Stored records:
»»

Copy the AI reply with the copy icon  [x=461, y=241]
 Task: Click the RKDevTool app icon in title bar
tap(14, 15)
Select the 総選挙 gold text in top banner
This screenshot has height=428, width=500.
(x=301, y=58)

««
»»

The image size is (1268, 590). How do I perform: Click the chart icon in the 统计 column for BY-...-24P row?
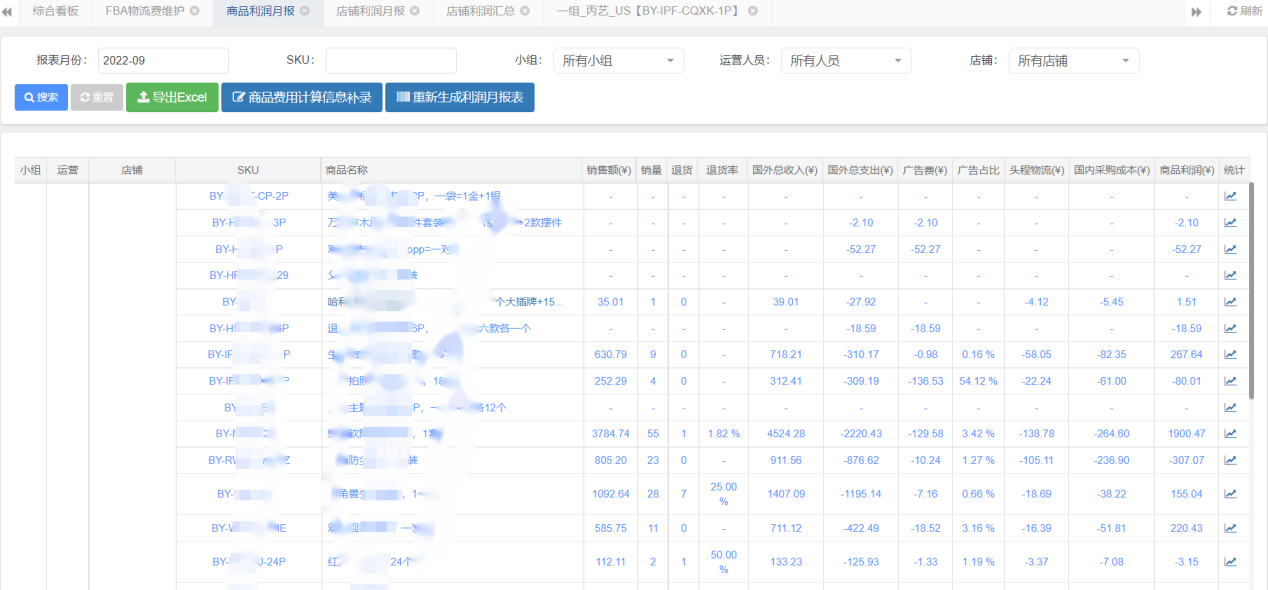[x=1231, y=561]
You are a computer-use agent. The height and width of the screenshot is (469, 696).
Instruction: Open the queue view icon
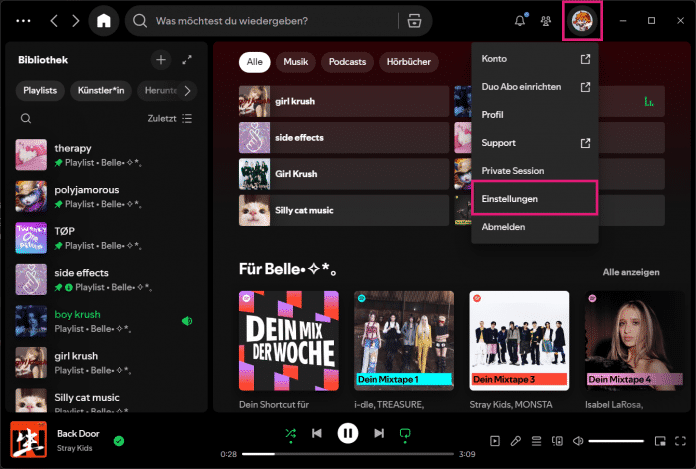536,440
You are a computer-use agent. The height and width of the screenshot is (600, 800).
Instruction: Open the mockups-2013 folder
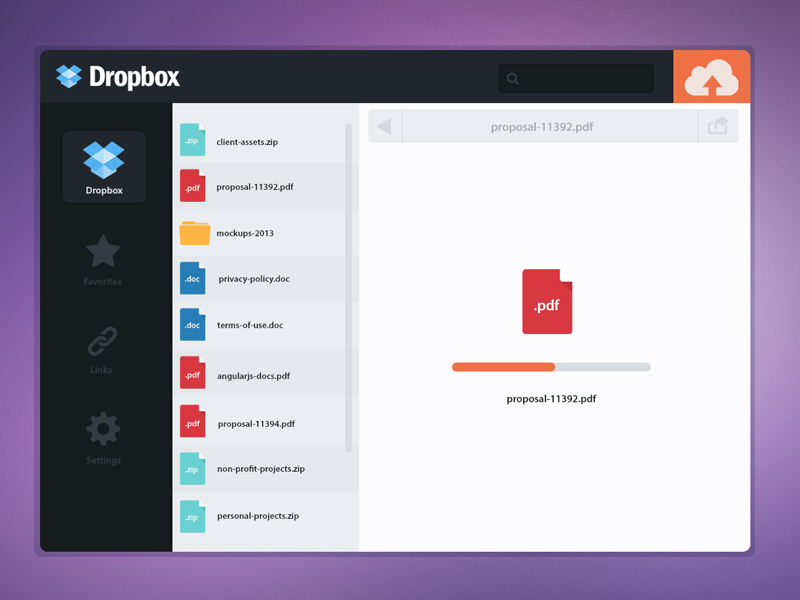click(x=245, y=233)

««

## Goal of the exercise
Beginning with the line above that contains "The image size" and finishing with the line that contains "is (600, 800).", print those lines exactly and only. Skip all pictures.

## Output
The image size is (1268, 590). How do I perform: Click the chart icon in the 统计 column for BY-...-24P row?
[x=1231, y=561]
You are a computer-use agent. The height and width of the screenshot is (469, 696).
Instruction: Open the queue view icon
536,440
You are a computer-use agent. The height and width of the screenshot is (600, 800).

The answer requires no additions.